Egípcios aprovam mudança constitucional proposta em referendo

Egípcios participam de referendo Direito de imagem Reuters
Image caption Os dois principais grupos políticos egípcios apoiaram as mudanças

Resultados oficiais divulgados neste domingo mostram que 77% dos eleitores egípcios apoiaram as reformas constitucionais que permitirão ao país ter eleições rapidamente.

O referendo, realizado no sábado, teve participação de 41,2% dos eleitores registrados e foi a primeira vez que muitos egípcios compareceram às urnas.

Sob o governo do ex-presidente Hosni Mubarak, as eleições eram consideradas eventos encenados, com resultados pré-determinados e baixa participação popular.
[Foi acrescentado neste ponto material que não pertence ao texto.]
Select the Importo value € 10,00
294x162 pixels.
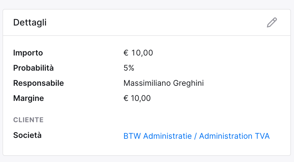click(138, 53)
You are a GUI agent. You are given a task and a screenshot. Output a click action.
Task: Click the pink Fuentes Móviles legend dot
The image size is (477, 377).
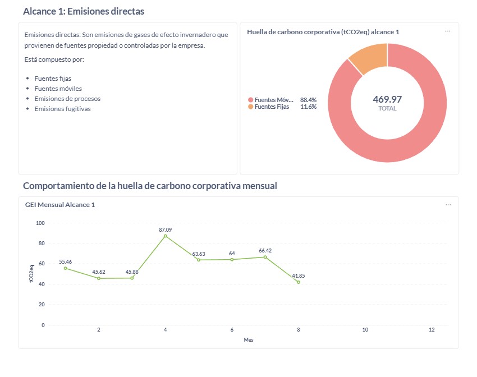coord(251,100)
Com a aprovação da mudança constitucional no referendo, é possível que uma eleição parlamentar ocorra em setembro.

Aprovação

Mohammed Ahmed Attiyah, o chefe do comitê judicial que supervisionou a eleição, disse que 18,5 milhões de pessoas que votaram apoiaram a reforma.
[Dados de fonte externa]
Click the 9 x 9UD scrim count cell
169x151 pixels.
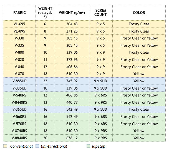click(x=101, y=81)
As mudanças constitucionais propostas pelo novo governo incluem a redução dos mandatos presidenciais de seis anos para quatro anos e o limite de dois mandatos por presidente.

Uma nova lei também obrigará o presidente a escolher um vice até 30 dias após a eleição e novos critérios devem ser definidos para candidatos presidenciais, como a obrigação de ter mais de 40 anos de idade e a proibição de serem casados com estrangeiros.
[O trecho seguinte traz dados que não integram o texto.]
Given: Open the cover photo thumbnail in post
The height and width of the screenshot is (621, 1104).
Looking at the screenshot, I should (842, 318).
Os dois principais grupos políticos egípcios – o Partido Nacional Democrático, de Mubarak, e a Irmandade Muçulmana – apoiaram as propostas.

Mas parte dos ativistas pró-democracia diz que as mudanças não são suficientes e querem que a Constituição seja inteiramente reescrita antes das eleições.

Durante a votação, no último sábado, uma multidão enfurecida atirou pedras no líder da oposição Mohamed ElBaradei e o impediu de votar.

ElBaradei, Nobel da Paz, é um dos principais críticos do projeto de reforma constitucional.